Jonas turned to face me, the small plastic tray of ice clenched to his chest like some kind of barrier.

“I’m going to be heading out in a bit,” I said as I moved towards the door. I gave him another quick look and saw that he hadn’t moved at all. “If you’re up for it, I was thinking we could go check out some lighting options tomorrow.”

“Um, yeah, that would be great.”

I nodded and reached for the door.

“Mace?”

“Yeah?”

“Thanks,” Jonas whispered and I knew he wasn’t talking about the trip to the lighting store.

I was too confused by my own reaction to do anything but give him a brief nod. I no longer felt the pain in my hand as I walked down the stairs to the main floor. I didn’t feel anything except an uneasy rolling in my belly as I started to understand what I’d almost done. Kissing Jonas would have been the epitome of stupid. I knew that but I still wanted to turn around and go back upstairs and wrap myself around him until my obsessive need for him was satisfied.

It took me only a few minutes to clean up for the day and I used the bathroom at the back of the studio to try and get as much of the drywall plaster off my hands as I could. By the time I reached the studio again, I knew I was no longer alone. And I could tell the instant the visitor sensed my presence because his whole being drew up tight.

Cole turned from where he’d been examining the one remaining open wall that I still needed to finish. His gaze settled on me and I saw the same guarded look in his eyes that I’d seen yesterday.

“Is he here?” Cole asked, his voice sounding somewhat hoarse.

“No.” The lie fell easily from my lips because I still had the sound of Jonas’s mournful cries in my head and felt the dampness of his tears against my fingers.

Cole’s jaw hardened and I knew he didn’t believe me. It made me wonder if he was just really good at reading people, or if my growing attachment to Jonas was allowing my confused emotions to bleed into my voice or facial expressions. I had no doubt that he was military – I’d known that the instant I’d seen him yesterday because it was written into the manner in which he held himself, alert, at the ready, always aware. I also hadn’t missed the way he’d kept his attention on me even as he’d spoken to Jonas – like he’d known I was the greater threat. He’d been right.

“Any idea when he’ll be back?” Cole asked.

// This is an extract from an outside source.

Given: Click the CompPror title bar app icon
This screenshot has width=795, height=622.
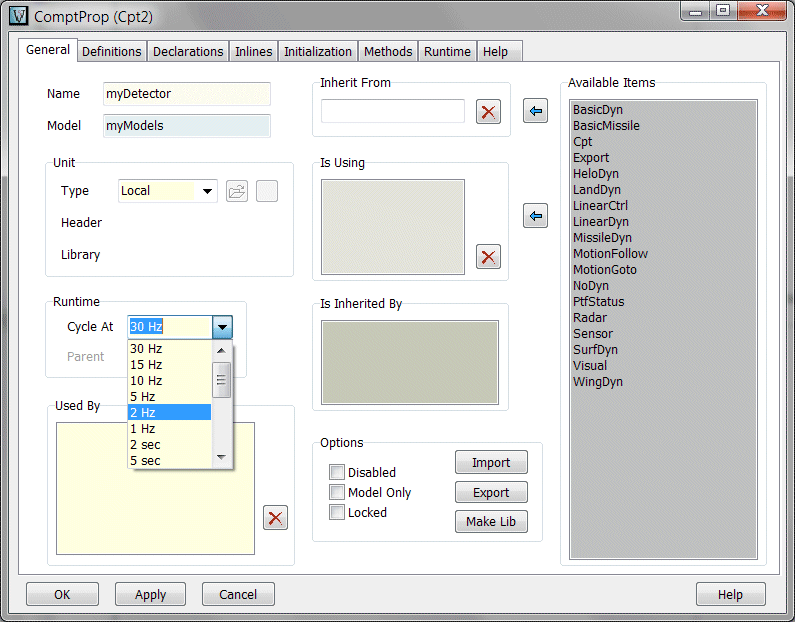Looking at the screenshot, I should click(x=17, y=17).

“Not a clue,” I answered, my body tightening in anticipation as Cole’s tone made it clear he wasn’t going anywhere. I was between him and the doorway that led up to Jonas’s apartment and a strange thrill went through me at the thought of this man trying to get past me. I chalked it up to wanting to pick a fight with someone who matched me both in size and skill. Maybe if I pounded on Cole for a while, I’d be able to work out every single one of my frustrations that had been building from the moment I’d spied Jonas through that small bathroom window.

But as Cole’s eyes stroked over my body, I nearly cursed out loud at my dick’s untimely response. It wasn’t that the good looking, clean cut soldier was looking at me with open desire like Jonas had that first day in his apartment – it was the flash of confusion I saw in his eyes that had me swallowing hard. Apparently I wasn’t the only one wanting to work out my frustrations in a physical way. Unfortunately, I wasn’t so sure a fight was what I was looking for anymore.

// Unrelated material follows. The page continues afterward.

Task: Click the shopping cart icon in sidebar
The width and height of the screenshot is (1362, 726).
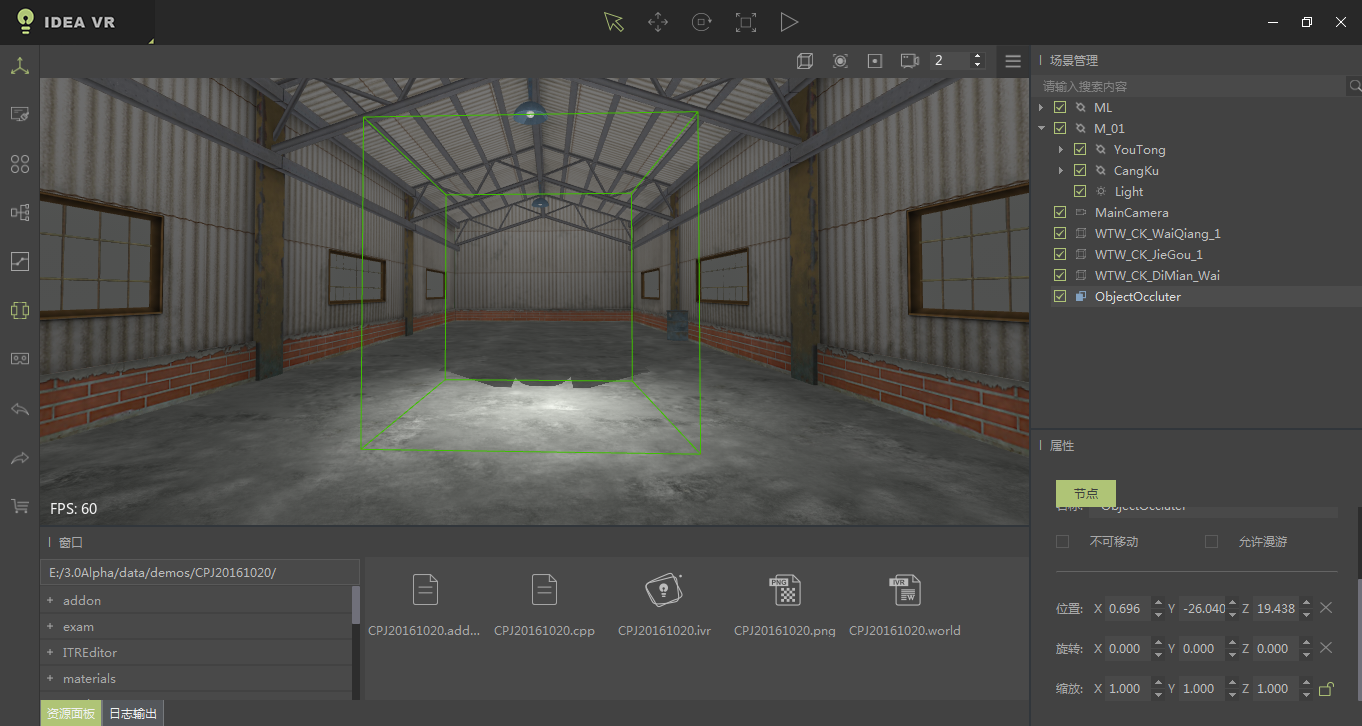Action: click(20, 506)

“Mace, are you still here?” I heard just a second before footsteps sounded on the stairs behind me and Jonas appeared, an envelope in his hand. “I have your check-”

Jonas’s words dropped off suddenly as his eyes fell on Cole. “Hi,” he finally said, his voice quiet and unsure. He cast me a quick glance as he handed me the envelope and then he was folding hisarms around himself as he took a few steps towards Cole. He clearly hadn’t sensed the tension he’d walked in on.

Cole’s eyes shifted from me to Jonas and I felt an unreasonable surge of jealousy. Only problem was, I wasn’t sure which man I was actually jealous of.

“I’m sorry,” Cole said, his cool demeanor shifting into something more vulnerable. “I shouldn’t have left like that yesterday,” he said to Jonas. Cole hadn’t moved at all but Jonas had, because now only a couple of feet separated the men.

Jonas shook his head. “You don’t owe me any explanations and you certainly don’t owe me an apology.”

Cole’s eyes dropped to the floor. “I thought I’d prepared myself for the stuff you were going to tell me since I’d already read the details in the police report but…”

“I made it real,” Jonas supplied.

Cole nodded and sucked in a deep breath. To my surprise, I actually felt like I was intruding on the moment between the two men though neither had asked me to leave. And worse, I really didn’t like the sudden vulnerability in Cole’s stance. The cool, collected soldier was gone and what was left was…a man.

“I was hoping you might come to the funeral,” Cole said after several long moments of heavy silence. “It’s on Tuesday.” He finally raised his head to look at Jonas and I was stunned to see tears swimming in his eyes. “Most of her friends have moved on-”

Before he could even finish getting the words out, Jonas closed what little distance there was between them and wrapped his arms around Cole’s neck. Cole seemed caught off guard by the move but then his hands came up to return the embrace. While it was an “all in” hug for Jonas, Cole seemed uncomfortable at first but then something shifted and I glimpsed a shroud of pain come over his face that was so intense that I actually took a step forward before I realized what I was doing. Thankfully, Cole didn’t seem to notice, because he’d tightened his hold on Jonas and buried his face against Jonas’s neck.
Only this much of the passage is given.